We had winds about 50 mph earlier this week, and one piece of aluminum siding, 30 inches by 8 feet, narrow because it is the last one installed, the vertical panel type that they use to cover t-111 (which is what our houses were built with), came off my n'bor's house, and blew over my gate and a total of maybe 40 feet to rest just in front of my front door. This was added about 10 years ago when the house was about 18 years old.
Does the fact that it came off mean that it wasn't installed right? The answer seems obviously yes, but what do I know.
Also there is a whole n'hood of 12 year old houses a half mile from here, which were built with siding in the first place, vinyl I think, and several of them are missing pieces of siding, the kind that imitates clapboards. Does that indicate cheap workmanship, cheap siding, both, or maybe just high winds?
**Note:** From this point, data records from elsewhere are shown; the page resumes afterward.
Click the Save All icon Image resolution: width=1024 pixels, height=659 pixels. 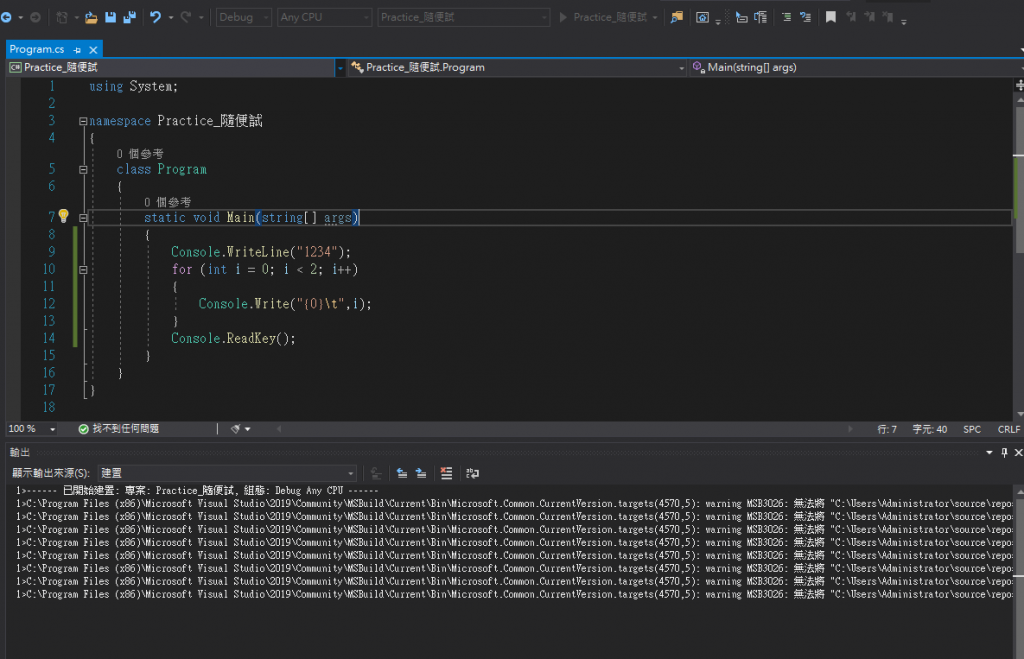[127, 17]
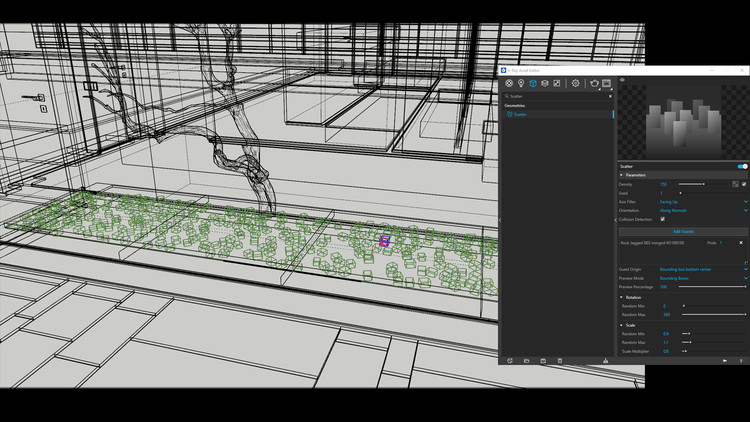Select the Geometry cube icon
Image resolution: width=750 pixels, height=422 pixels.
pyautogui.click(x=533, y=84)
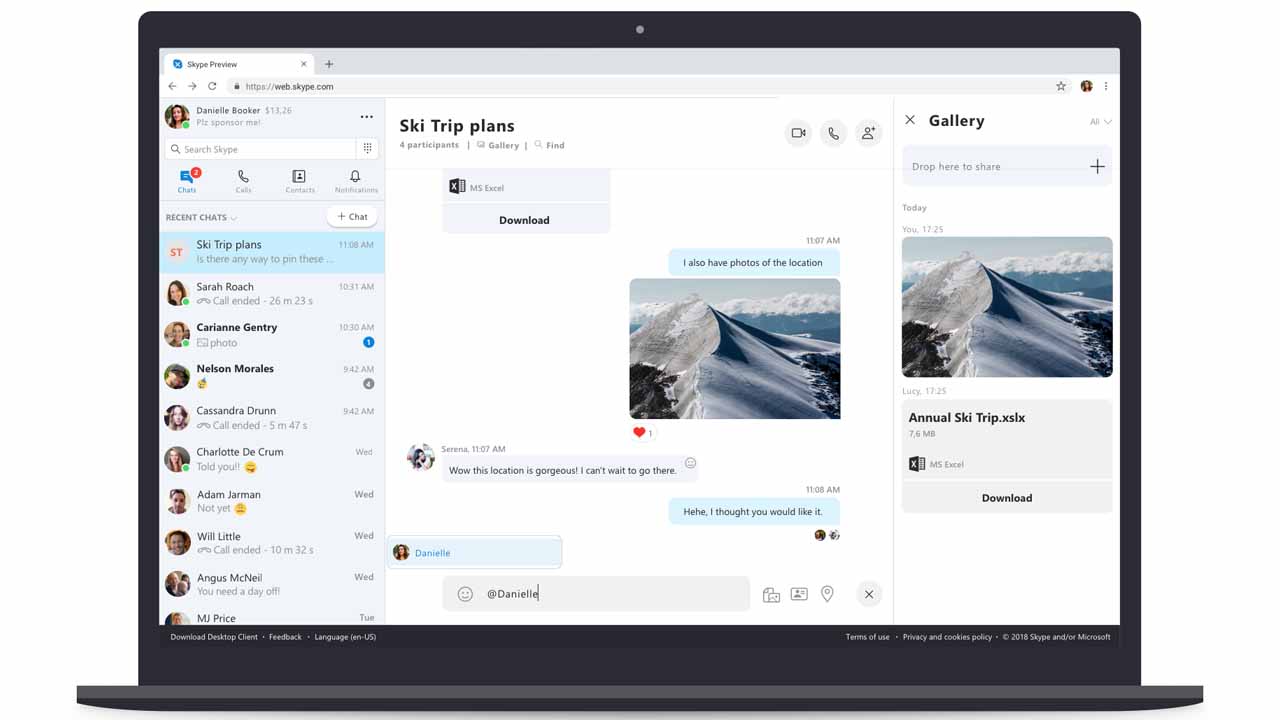Start an audio call
1280x720 pixels.
[x=833, y=132]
I sort of assumed that when properly installed the siding would stay on until it looked so bad one would want to replace it. If I ever get vinyl siding, I'll make sure I get a better installer if you say that the installer here is the problem.
(One or two of these houses, of the 50 or so I regularly walk past, also has a hole or two in the plastic siding at ground level. Where someone hit it I guess, pretty clearly by accident. With good siding, one would have to whack it on purpose with a hammer before it would break, right? Or maybe they just hit it with a ladder and broke it. Would good siding break that way?)